The cytochromes of anaerobically grown Escherichia coli. An electron-paramagnetic-resonance study of the cytochrome bd complex in situ.

The e.p.r. signals attributable to a cytochrome bd-type ubiquinol:O2 oxidoreductase (cytochrome b-558-b-595-d) were studied in a cytoplasmic membrane preparation of Escherichia coli that had been grown on glycerol with fumarate as respiratory-chain oxidant. Two major high-spin ferric haem signals were resolved on the basis of their potentiometric behaviour: a rhombic high-spin species (gx = 6.25, gy = 5.54) was assigned to haem b-595, and an axial high-spin (gx = 5.97, gy = 5.96) species was assigned to the haem d.

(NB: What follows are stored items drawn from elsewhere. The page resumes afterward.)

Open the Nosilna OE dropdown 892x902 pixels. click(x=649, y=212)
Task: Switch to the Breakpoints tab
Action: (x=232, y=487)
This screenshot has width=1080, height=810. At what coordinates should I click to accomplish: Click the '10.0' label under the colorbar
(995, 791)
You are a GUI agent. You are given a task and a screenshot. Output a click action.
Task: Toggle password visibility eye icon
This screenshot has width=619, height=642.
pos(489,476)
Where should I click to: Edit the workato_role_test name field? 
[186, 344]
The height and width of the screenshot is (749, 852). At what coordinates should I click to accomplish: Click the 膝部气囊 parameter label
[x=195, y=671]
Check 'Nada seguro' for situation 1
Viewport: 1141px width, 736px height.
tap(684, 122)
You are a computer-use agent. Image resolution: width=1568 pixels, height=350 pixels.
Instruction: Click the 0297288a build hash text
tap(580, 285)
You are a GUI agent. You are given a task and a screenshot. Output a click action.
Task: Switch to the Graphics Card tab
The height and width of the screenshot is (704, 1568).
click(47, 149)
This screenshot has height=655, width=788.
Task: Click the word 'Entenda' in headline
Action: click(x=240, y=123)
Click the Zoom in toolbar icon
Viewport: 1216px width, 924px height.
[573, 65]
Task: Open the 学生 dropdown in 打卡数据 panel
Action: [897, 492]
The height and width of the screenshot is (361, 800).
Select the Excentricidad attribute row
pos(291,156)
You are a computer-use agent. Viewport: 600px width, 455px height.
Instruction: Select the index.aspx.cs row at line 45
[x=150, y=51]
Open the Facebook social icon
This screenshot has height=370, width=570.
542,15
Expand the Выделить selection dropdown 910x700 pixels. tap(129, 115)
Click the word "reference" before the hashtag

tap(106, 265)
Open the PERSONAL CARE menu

These signals titrated with Em.7 values of 154 and 261 mV respectively, corresponding closely to optically determined values for haem b-595 and haem d. At high potentials (greater than 300 mV) the rhombic species attributable to haem b-595 underwent a partial transition to a second rhombic species with g-values of 6.24 (gx) and 5.67 (gy). The high-spin ferric haem spectra were affected by O2, CO, cyanide and pH. A low-spin ferric haem signal was observed at g = 3.3 (gz), which titrated with an Em.7 of 226 mV, and this was assigned to haem b-558. The data support a model for cytochrome bd with two ligand-binding sites, a single haem d and a single haem b-595.